Le siège de plus d’un demi-million de civils en Syrie doit cesser immédiatement, dit le Chef des affaires humanitaires au Conseil de sécurité
Le Conseil de sécurité a entendu, cet après-midi, un exposé du Secrétaire général adjoint chargé des affaires humanitaires et Coordonnateur des secours d’urgence de l’ONU, M. Stephen O’Brien, sur la situation humanitaire et le sort de la population civile assiégée en Syrie.

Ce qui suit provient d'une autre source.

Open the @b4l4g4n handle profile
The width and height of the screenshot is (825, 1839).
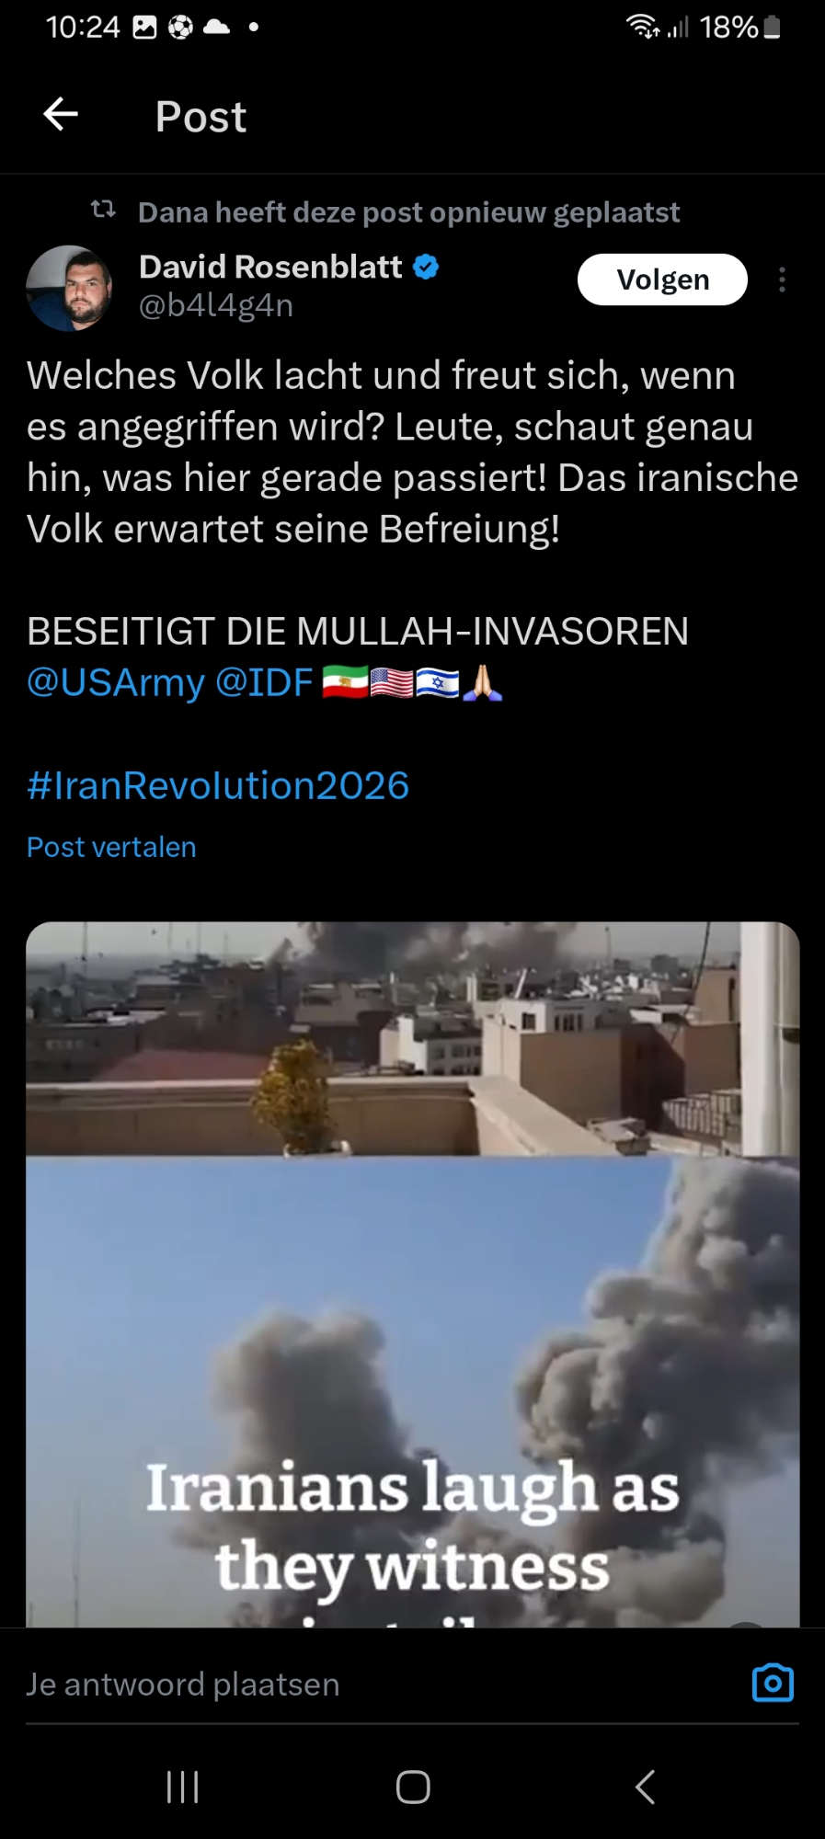click(x=216, y=305)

« Je n’ai plus de mots pour expliquer comment les agissements des parties au conflit ont ravagé un pays et son peuple », s’est ému M. O’Brien, dans son intervention par vidéoconférence depuis Genève.
Il a précisé être rentré hier de Reyhanli, une ville turque à la frontière syrienne, où il a vu « des choses épouvantables ». Après avoir rencontré des orphelins syriens, des blessés graves et des familles de réfugiés traumatisés, il a promis de se faire l’écho de leurs histoires devant le Conseil.
M. O’Brien s’est dit particulièrement préoccupé par l’aggravation de la violence dans plusieurs régions du pays et son impact sur les civils. « Le droit international humanitaire est violé sans scrupules », a-t-il souligné.
Au début du mois de mai, des frappes ont été menées contre des camps de déplacés internes à Sarmada et à Idlib. Cette semaine, plusieurs attaques terroristes ont fait plus d’une centaine de victimes dans les villes côtières de Jableh et Tartous. L’hôpital de Zakia a également été attaqué avec des barils d’explosifs.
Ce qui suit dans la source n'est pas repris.